And at last the test finished with no errors reported, leaving a test pattern on the display. How about that, a diagnostic that works with the hardware I have.

Not your optometrist’s eye chart…

Looking crisp, clear, and nice and straight. This monitor is working fine — what about the other one? As you might recall, I got two High-Resolution Terminals with this system and pre-emptively cleaned and replaced all the capacitors in both of them. The second of these would not display anything on the screen when powered up (unlike the first) though I was seeing evidence that it was otherwise working. Now that I’d verified that the VCMEM board was working and producing a valid video signal, I thought I’d see if I could get anything out of the second monitor.

Well, what do you know? Note the cataracts in the corners.

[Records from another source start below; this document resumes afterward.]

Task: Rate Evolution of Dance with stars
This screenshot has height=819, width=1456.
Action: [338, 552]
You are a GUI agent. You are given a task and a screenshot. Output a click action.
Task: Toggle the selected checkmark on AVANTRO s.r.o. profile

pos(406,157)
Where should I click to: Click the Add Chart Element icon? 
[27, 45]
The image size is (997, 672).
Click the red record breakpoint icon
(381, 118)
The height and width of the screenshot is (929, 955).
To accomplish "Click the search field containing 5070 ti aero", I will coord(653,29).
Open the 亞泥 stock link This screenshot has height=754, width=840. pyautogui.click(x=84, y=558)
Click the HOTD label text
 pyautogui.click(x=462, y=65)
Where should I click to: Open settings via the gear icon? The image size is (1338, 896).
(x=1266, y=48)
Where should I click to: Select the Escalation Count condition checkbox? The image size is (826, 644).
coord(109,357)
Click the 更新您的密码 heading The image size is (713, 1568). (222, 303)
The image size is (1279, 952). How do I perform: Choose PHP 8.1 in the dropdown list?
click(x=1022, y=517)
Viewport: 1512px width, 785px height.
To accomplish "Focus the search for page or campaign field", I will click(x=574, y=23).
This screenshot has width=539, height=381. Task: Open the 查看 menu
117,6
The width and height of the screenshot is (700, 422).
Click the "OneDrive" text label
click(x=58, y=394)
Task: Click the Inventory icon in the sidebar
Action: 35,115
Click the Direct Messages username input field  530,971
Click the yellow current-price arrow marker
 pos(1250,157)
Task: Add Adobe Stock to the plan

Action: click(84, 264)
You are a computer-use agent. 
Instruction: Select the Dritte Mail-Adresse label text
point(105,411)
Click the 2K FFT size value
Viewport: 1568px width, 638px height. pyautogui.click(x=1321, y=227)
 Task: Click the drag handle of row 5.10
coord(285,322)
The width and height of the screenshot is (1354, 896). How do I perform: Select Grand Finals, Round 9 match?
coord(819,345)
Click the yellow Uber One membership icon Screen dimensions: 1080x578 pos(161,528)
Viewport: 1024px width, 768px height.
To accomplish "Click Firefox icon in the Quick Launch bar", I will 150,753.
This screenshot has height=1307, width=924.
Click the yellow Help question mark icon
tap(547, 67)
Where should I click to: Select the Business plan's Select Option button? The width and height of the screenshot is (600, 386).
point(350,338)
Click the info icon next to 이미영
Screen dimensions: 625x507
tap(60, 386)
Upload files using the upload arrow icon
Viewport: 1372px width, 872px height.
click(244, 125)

Lo and behold: it works! I soon discovered the reason for the difference in behavior between the two monitors: The potentiometer (aka “knob”) that controls the contrast on this display is non-functional; with it turned up on the first monitor you can see the retrace, with it turned down it disappears. Interestingly the broken contrast control doesn’t seem to have a detrimental effect on the display, as seen above.

So that’s a VCMEM board, two High-Resolution Terminals, and the keyboard tested successfully, with the CPU and Memory boards only partially covered. I have yet to test the Ethernet and Disk controllers. The 3com test runs:

SDU Monitor version 102
>> /tar/3com -v
3com: status Reading station address rom start addr=0xff030600
3com: status Reading station address ram start addr=0xff030400
3com: status Transmit buffer: 0xff030800 to 0xff030fff.
3com: status Receive A buffer: 0xff031000 to 0xff0317ff.
3com: status Receive B buffer: 0xff031800 to 0xff031fff.
3com: status Receive buffer A - 0x1000 to 0x17ff.
3com: status Receive buffer B - 0x1800 to 0x1fff.
Hex editors to the rescue!

No errors reported and the test exits without complaining so it looks like things are OK here. Now onto the disk controller. I don’t have a disk hooked up at the moment, but after a bit of digging into the test’s binary, it looks like the “-C” option should run controller-only tests:

SDU Monitor version 102
>>/tar/2181 -C
Initializing controller
2181: error 3 test 0 Alarm went off - gave up waiting for IO completion
2181: error 3 test 0 Alarm went off - gave up waiting for IO completion
2181: error 10 test 0 no completion (either ok or error) from iopb status
iopb: cyl=0 head=0 sector=0 (TRACK 0)
87 11 00 00 00 00 00 00 00 00 00 00 10 00 c5 62 00 40 00 00 00 00 c5 3a
2181: error 3 test 0 Alarm went off - gave up waiting for IO completion
2181: error 3 test 0 Alarm went off - gave up waiting for IO completion
2181: error 10 test 0 no completion (either ok or error) from iopb status
iopb: cyl=0 head=0 sector=0 (TRACK 0)
87 11 00 00 00 00 00 00 00 00 00 00 10 00 c5 62 00 40 00 00 00 00 c5 3a
2181: error 3 test 0 Alarm went off - gave up waiting for IO completion
2181: error 3 test 0 Alarm went off - gave up waiting for IO completion
2181: error 10 test 0 no completion (either ok or error) from iopb status
iopb: cyl=0 head=0 sector=0 (TRACK 0)
87 11 00 00 00 00 00 00 00 00 00 00 10 00 c5 62 00 40 00 00 00 00 c5 3a
2181: error 3 test 0 Alarm went off - gave up waiting for IO completion

This portends a problem. The output seems to indicate that the test is asking the controller to do something and then report a status (either “OK” or “Error”) and the controller isn’t responding at all within the allotted time, so the diagnostic gives up and reports a problem.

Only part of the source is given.